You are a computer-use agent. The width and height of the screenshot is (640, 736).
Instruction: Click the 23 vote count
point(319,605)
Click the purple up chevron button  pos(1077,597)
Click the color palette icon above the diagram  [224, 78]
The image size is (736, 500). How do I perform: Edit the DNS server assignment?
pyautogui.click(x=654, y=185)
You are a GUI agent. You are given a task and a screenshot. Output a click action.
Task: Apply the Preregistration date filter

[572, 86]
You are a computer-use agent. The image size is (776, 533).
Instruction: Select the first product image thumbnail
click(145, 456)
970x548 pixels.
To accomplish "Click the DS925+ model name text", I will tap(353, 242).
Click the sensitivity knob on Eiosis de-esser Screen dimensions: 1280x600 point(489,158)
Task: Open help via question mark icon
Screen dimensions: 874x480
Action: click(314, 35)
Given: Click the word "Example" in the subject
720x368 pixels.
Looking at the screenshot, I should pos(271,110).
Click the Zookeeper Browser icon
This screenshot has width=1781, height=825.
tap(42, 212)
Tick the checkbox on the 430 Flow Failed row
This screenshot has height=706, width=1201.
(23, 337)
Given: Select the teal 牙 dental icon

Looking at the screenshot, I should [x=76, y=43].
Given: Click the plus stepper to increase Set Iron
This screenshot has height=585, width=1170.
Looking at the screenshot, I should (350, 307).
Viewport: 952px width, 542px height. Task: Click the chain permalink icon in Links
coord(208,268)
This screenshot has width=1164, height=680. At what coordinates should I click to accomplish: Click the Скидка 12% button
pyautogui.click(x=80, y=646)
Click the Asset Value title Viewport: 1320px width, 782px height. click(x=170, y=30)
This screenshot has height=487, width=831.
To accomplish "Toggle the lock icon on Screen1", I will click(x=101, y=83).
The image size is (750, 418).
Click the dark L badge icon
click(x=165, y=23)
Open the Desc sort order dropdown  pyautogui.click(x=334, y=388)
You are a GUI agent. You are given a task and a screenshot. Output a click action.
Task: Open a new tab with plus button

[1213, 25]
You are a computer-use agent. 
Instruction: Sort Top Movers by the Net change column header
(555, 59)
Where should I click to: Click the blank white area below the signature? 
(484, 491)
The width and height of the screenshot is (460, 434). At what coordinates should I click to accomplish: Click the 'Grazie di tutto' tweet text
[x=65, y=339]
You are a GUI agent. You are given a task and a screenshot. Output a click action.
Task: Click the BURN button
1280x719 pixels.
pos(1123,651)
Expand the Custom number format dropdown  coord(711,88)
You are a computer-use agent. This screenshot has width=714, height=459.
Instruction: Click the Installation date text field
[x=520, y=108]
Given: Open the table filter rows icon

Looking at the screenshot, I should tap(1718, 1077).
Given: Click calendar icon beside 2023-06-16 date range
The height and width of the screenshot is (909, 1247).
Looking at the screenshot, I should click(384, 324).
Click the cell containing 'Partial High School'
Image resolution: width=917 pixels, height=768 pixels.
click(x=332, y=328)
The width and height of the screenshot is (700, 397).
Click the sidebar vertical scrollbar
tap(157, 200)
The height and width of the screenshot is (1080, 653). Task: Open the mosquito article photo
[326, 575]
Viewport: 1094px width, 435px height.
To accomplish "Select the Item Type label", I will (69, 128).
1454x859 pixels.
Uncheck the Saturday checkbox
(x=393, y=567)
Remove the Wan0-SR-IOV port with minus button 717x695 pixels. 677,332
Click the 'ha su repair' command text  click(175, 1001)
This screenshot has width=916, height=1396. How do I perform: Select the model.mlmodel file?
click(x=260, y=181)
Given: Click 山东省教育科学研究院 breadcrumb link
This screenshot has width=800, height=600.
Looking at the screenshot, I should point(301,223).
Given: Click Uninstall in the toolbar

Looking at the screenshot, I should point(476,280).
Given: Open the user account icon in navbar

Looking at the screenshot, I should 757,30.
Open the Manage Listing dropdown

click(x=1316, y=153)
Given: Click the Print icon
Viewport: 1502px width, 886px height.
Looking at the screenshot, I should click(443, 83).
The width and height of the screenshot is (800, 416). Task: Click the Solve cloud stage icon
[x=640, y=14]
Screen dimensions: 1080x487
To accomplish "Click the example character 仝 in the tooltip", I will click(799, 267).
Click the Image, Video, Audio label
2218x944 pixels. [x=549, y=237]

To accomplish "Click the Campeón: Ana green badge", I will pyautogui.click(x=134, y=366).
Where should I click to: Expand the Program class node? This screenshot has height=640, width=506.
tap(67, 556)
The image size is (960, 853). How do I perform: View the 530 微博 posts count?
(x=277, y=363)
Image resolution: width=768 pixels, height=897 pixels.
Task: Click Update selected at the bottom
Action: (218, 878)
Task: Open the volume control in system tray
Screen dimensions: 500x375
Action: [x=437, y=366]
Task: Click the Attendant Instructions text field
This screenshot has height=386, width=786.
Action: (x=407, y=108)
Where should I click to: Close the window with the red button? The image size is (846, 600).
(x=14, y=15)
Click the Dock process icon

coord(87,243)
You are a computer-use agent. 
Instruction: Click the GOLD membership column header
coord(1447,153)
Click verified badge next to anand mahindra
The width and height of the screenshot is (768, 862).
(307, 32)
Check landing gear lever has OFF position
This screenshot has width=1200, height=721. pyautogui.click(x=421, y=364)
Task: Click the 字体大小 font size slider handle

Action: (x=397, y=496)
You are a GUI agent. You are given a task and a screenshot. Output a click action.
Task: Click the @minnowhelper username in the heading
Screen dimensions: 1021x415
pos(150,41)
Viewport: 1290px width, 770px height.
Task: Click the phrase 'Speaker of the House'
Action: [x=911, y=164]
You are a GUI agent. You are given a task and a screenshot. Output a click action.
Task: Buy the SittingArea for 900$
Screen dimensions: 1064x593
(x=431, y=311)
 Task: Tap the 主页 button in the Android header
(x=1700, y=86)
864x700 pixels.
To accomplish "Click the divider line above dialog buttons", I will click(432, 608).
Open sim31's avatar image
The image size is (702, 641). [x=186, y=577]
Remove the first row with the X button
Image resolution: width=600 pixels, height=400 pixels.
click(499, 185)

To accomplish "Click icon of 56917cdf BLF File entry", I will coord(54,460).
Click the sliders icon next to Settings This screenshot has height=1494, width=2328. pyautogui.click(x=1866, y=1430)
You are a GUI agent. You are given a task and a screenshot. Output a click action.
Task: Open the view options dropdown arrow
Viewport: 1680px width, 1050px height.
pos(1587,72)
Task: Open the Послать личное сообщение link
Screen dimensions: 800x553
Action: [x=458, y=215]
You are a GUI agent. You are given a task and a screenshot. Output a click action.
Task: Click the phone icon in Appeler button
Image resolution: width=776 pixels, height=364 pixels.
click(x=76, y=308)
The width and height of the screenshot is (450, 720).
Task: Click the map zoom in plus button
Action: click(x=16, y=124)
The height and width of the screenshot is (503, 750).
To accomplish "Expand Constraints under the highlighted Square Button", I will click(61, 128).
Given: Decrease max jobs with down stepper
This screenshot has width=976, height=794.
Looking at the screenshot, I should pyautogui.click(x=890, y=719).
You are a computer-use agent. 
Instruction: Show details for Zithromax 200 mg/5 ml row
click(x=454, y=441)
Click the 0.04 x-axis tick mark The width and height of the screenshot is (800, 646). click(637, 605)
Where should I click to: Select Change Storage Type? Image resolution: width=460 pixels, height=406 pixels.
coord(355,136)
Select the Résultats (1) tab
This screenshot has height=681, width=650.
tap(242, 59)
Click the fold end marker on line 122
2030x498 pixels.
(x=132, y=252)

————————

Only the lines that contain the word "Remove" should be copied from the material.

Remove the Wan0-SR-IOV port with minus button 717x695 pixels. 677,332
Remove the first row with the X button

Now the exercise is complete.